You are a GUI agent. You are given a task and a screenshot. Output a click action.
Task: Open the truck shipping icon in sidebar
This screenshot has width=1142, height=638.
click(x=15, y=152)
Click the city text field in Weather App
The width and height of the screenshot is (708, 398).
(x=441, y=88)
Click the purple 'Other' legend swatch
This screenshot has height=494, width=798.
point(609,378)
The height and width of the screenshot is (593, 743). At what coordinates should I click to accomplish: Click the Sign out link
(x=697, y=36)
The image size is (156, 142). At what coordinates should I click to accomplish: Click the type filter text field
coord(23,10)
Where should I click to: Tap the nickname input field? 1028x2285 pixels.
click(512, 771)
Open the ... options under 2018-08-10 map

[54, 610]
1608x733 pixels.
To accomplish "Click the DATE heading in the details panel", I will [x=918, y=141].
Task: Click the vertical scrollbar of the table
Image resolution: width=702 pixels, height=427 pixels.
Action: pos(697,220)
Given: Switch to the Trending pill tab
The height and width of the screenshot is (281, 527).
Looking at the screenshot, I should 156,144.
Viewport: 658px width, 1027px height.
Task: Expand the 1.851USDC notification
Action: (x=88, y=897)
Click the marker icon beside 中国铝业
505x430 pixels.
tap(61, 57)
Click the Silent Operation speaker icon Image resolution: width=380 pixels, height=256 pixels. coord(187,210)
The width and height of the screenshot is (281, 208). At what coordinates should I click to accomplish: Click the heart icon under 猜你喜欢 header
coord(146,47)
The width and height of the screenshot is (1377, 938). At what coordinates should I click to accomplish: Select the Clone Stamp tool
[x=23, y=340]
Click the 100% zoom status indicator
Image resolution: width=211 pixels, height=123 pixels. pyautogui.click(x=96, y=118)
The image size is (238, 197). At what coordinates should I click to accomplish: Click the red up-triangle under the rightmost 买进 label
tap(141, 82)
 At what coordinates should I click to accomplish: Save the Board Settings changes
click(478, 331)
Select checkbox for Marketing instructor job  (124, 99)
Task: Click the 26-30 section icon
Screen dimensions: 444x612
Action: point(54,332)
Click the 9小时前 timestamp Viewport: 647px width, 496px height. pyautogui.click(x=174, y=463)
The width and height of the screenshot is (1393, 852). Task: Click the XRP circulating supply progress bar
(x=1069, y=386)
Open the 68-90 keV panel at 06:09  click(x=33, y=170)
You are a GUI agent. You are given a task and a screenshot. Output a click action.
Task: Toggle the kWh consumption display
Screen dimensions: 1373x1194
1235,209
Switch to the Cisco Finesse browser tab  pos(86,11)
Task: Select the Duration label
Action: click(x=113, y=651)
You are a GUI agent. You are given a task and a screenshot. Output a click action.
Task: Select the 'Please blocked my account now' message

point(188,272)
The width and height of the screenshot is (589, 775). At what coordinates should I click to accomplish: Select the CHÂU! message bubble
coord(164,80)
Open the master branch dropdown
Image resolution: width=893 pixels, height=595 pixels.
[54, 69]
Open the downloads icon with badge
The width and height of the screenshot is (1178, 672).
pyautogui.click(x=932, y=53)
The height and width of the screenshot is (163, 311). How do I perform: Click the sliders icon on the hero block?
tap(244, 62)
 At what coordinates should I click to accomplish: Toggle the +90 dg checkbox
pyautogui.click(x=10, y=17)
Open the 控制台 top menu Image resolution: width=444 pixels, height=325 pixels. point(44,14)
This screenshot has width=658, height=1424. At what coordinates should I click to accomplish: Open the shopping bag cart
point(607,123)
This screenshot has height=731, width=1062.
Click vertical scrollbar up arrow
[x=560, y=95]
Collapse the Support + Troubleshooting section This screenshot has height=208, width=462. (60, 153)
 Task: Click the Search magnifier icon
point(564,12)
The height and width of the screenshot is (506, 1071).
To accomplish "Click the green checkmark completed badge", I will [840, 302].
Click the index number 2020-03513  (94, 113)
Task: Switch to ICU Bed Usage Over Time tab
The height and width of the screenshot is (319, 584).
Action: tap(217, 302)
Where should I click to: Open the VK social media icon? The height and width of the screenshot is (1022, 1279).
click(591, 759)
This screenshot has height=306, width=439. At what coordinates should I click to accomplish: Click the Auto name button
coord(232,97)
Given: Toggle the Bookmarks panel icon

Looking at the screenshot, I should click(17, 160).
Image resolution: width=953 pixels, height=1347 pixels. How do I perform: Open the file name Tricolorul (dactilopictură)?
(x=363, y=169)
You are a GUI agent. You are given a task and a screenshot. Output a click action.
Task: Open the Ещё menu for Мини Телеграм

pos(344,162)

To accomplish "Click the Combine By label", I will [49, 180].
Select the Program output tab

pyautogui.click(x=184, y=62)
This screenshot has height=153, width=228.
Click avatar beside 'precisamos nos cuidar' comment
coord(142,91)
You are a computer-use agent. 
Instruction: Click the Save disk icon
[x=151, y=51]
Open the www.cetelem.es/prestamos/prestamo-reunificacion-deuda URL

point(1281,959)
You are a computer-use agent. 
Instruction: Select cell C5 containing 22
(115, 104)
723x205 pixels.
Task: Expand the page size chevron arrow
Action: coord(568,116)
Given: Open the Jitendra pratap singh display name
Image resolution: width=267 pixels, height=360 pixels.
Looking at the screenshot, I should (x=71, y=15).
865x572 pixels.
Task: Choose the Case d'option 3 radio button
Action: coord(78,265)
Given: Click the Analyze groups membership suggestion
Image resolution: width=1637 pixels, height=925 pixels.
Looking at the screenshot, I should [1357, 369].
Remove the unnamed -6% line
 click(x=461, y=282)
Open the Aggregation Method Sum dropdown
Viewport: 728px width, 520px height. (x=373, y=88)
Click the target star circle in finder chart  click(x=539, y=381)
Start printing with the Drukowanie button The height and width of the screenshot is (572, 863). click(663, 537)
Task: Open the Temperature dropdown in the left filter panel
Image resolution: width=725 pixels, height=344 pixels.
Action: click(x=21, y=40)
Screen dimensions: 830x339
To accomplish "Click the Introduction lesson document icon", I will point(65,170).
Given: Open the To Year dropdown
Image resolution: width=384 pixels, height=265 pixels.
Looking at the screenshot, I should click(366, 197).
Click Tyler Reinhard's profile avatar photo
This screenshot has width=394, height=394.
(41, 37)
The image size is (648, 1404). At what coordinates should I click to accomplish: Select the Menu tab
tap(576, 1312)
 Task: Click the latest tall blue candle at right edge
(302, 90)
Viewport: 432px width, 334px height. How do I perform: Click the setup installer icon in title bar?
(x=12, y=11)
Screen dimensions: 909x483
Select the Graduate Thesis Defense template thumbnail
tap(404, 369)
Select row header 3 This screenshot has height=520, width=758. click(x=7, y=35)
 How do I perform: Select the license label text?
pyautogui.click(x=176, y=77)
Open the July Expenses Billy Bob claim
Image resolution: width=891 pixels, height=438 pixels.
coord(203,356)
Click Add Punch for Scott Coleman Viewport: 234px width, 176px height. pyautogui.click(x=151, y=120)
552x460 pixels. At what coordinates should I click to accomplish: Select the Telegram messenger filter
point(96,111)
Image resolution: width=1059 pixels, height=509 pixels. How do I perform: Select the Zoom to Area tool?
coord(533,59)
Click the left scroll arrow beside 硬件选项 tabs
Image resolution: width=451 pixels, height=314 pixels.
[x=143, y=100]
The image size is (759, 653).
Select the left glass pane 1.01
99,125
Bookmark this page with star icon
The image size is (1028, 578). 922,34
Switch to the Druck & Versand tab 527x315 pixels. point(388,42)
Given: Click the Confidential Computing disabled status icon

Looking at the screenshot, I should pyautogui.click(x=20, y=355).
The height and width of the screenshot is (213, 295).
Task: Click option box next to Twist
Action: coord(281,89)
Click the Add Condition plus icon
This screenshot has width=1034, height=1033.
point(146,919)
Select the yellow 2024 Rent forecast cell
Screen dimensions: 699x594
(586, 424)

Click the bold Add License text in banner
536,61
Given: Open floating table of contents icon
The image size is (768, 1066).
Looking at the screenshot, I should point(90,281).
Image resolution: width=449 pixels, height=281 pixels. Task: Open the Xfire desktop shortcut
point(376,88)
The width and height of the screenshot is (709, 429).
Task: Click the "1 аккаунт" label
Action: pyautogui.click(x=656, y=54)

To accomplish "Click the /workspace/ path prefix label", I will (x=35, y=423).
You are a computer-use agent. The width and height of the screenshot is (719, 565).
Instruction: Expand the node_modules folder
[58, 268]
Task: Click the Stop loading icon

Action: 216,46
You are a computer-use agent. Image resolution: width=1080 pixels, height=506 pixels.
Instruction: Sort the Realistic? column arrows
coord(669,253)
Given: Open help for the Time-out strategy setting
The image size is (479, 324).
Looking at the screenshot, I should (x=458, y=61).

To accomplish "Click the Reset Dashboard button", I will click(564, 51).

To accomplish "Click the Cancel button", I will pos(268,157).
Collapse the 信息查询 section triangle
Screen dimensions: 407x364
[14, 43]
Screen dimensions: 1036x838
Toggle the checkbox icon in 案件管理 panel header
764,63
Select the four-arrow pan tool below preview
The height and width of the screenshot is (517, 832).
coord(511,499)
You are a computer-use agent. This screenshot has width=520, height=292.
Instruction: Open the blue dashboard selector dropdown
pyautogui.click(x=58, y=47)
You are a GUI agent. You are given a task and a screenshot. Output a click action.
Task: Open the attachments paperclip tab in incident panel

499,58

> **TO DO**
Tell how many lines of the data contain "table". Nothing but the number belongs in the reply.

> **OUTPUT BELOW**
2